The electronic device of the entity normalization processing method may further include: an input device 403 and an output device 404. The processor 401, the memory 402, the input device 403 and the output device 404 may be connected by a bus or other means, and fig. 4 illustrates an example of a connection by a bus.
The input device 403 may receive input numeric or character information and generate key signal inputs related to user settings and function control of the electronic device of the entity normalization processing method, such as a touch screen, a keypad, a mouse, a track pad, a touch pad, a pointing stick, one or more mouse buttons, a track ball, a joystick, and the like. The output devices 404 may include a display device, auxiliary lighting devices (e.g., LEDs), and haptic feedback devices (e.g., vibrating motors), among others. The display device may include, but is not limited to, a Liquid Crystal Display (LCD), a Light Emitting Diode (LED) display, and a plasma display. In some implementations, the display device can be a touch screen.

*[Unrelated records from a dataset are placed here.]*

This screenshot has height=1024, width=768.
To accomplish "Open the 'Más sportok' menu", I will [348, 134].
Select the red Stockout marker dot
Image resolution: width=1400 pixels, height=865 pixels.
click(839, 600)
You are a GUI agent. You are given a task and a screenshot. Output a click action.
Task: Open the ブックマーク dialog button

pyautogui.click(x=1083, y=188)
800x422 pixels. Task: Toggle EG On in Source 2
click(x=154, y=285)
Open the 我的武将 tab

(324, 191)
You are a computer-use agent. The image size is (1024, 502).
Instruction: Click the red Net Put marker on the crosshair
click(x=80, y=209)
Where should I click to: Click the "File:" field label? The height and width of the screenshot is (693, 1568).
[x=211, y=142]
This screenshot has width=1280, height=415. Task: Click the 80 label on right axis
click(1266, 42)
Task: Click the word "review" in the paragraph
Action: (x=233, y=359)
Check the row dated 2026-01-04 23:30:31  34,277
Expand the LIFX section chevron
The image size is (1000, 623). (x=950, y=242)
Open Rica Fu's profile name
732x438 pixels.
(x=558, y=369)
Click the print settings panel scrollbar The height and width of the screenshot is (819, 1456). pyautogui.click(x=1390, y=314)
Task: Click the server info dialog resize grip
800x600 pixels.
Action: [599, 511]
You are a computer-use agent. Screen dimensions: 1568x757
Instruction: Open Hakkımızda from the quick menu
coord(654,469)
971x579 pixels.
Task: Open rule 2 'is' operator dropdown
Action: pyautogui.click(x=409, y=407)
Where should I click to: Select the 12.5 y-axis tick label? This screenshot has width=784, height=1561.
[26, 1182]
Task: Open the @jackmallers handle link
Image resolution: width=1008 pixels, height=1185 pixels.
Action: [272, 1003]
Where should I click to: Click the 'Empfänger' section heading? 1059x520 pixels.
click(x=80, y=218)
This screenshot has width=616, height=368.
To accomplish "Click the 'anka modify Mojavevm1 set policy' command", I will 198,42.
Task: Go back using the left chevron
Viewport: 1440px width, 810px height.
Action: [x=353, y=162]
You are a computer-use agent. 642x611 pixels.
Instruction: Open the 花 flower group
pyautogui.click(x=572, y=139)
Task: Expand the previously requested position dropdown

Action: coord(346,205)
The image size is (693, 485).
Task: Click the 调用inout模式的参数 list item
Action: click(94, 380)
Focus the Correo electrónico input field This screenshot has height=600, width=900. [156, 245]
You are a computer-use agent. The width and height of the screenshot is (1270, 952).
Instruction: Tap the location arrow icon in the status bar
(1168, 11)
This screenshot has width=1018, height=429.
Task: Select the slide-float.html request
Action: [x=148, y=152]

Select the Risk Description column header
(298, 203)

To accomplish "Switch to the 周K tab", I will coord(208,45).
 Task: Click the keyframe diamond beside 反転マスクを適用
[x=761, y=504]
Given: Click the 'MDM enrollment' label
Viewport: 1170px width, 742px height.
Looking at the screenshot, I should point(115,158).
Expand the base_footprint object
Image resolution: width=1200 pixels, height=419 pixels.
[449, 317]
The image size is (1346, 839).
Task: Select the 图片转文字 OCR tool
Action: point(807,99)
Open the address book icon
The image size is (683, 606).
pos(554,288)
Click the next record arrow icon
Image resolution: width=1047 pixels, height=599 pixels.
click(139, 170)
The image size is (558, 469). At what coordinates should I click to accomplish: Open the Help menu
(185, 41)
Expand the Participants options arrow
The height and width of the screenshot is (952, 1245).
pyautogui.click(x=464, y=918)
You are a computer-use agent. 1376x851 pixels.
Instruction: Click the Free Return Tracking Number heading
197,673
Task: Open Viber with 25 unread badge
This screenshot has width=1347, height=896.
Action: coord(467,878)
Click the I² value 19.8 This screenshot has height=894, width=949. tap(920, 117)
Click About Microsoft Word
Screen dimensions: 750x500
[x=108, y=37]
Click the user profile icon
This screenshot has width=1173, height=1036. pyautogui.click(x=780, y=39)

Various implementations of the systems and techniques described here can be realized in digital electronic circuitry, integrated circuitry, application specific ASICs (application specific integrated circuits), computer hardware, firmware, software, and/or combinations thereof. These various embodiments may include: implemented in one or more computer programs that are executable and/or interpretable on a programmable system including at least one programmable processor, which may be special or general purpose, receiving data and instructions from, and transmitting data and instructions to, a storage system, at least one input device, and at least one output device.
These computer programs (also known as programs, software applications, or code) include machine instructions for a programmable processor, and may be implemented using high-level procedural and/or object-oriented programming languages, and/or assembly/machine languages. As used herein, the terms "machine-readable medium" and "computer-readable medium" refer to any computer program product, apparatus, and/or device (e.g., magnetic discs, optical disks, memory, Programmable Logic Devices (PLDs)) used to provide machine instructions and/or data to a programmable processor, including a machine-readable medium that receives machine instructions as a machine-readable signal. The term "machine-readable signal" refers to any signal used to provide machine instructions and/or data to a programmable processor.
To provide for interaction with a user, the systems and techniques described here can be implemented on a computer having: a display device (e.g., a CRT (cathode ray tube) or LCD (liquid crystal display) monitor) for displaying information to a user; and a keyboard and a pointing device (e.g., a mouse or a trackball) by which a user can provide input to the computer. Other kinds of devices may also be used to provide for interaction with a user; for example, feedback provided to the user can be any form of sensory feedback (e.g., visual feedback, auditory feedback, or tactile feedback); and input from the user may be received in any form, including acoustic, speech, or tactile input.
The systems and techniques described here can be implemented in a computing system that includes a back-end component (e.g., as a data server), or that includes a middleware component (e.g., an application server), or that includes a front-end component (e.g., a user computer having a graphical user interface or a web browser through which a user can interact with an implementation of the systems and techniques described here), or any combination of such back-end, middleware, or front-end components. The components of the system can be interconnected by any form or medium of digital data communication (e.g., a communication network). Examples of communication networks include: local Area Networks (LANs), Wide Area Networks (WANs), and the Internet.
The computer system may include clients and servers. A client and server are generally remote from each other and typically interact through a communication network. The relationship of client and server arises by virtue of computer programs running on the respective computers and having a client-server relationship to each other.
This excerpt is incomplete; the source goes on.